Я не выдержала. Сказала: *
— Давай вернемся.
— Почему? — удивилась Люська.
— Мне не хочется, — призналась я.
— Слушай, — недовольно произнесла Люська, и не только недовольно, но еще и строго, — будь самостоятельной.
Я опешила. Потому что всегда считала себя самостоятельной. И опять же из-за этой самостоятельности и не хотела ехать туда, наверх.
— Не понимаю тебя, Люся, — сказала чуть ли не со слезами, — Разве я несамостоятельная?
— Нет, — подтвердила Люська. — Приняла решение, согласилась. Целый час тряслись в мокром автобусе. А теперь — здрасьте!
— Ну... Я передумала, — ответила робко.
Моя робость, скорее всего, и придала храбрости Закурдаевой. Она прямо-таки закричала:
— Какая же ты подруга? Разве можно на тебя надеяться? Одна бы я тоже сюда ни за какие пряники не приехала. Что мне здесь одной делать?
— Я не знаю... Я боюсь.
— Не будь дурой. Со мной тебе нечего бояться.
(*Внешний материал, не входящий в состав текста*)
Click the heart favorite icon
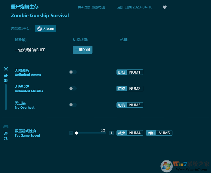 (165, 7)
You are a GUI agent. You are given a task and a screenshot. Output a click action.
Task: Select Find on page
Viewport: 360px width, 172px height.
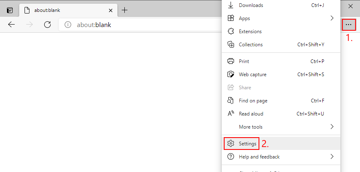[253, 101]
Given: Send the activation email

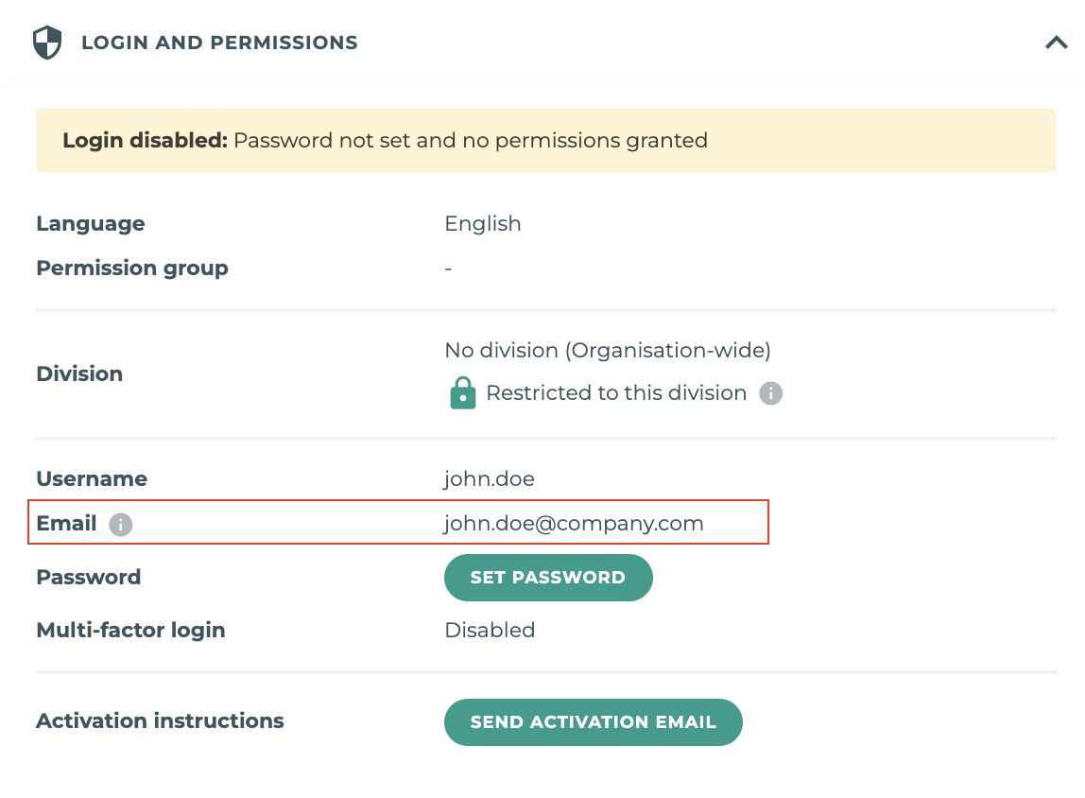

Ей наконец удается, нажав кнопку перехватить лифт. И она ждала его молча, повернувшись ко мне спиной. Ворсистая шуба из нейлона или какой другой синтетики сидела на Люське красиво. Черные и сизые полосы важно сползали вниз, удлиняя ее спину. И Люська в шубе была конечно же красивее, чем в сатиновом фабричном халате.
Лифт полз вверх, нехорошо поскрипывая. Подумалось: лучше все-таки жить в домах без лифта, топать по лестнице, но со спокойной душой. Оборвется такая махина, рухнет в шахту, потом гадай, кто прав, кто виноват.
Вышли на шестом этаже. Люська первая, я за ней. Часто-часто колотилось сердце, немного подташнивало. За обшитой дерматином дверью раздался звук, будто ударил гонг. Потом были слышны шаги. Дверь открылась. На пороге стоял белобородый мужчина, кряжистый, в оранжевом свитере из грубой шерсти. У меня закружилась голова. Не здороваясь, я прошла в прихожую, ожидая увидеть на стенах развешанные сети. Сетей не было. Висели два голубых вымпела со значками. И голова черта размером с мужской кулак.
— Это черт из княжества Лихтенштейн, — сказал белобородый. — Слышали о таком?
— Нет, — ответила я.
— Единственная европейская страна, где женщины не имеют избирательного права, — белобородый принял у меня пальто.
— Несчастные, — сказала Люська, вероятно, имея в виду женщин княжества Лихтенштейн.
Прихожая была просторная. У телефонного столика полированными подлокотниками блестело кресло. Бледно-розовый торшер умещался рядом, покровительственно взирая на белый, будто ком снега, телефон. В глубине прихожей была открыта дверь в комнату. Свет, зыбкий, освещал комнату снизу. Это было видно даже из прихожей. Тихая музыка тоже принадлежала комнате: возле вешалки слышалась едва.
— Это и есть та самая Наташа, о которой я столько говорила, — объяснила Люська.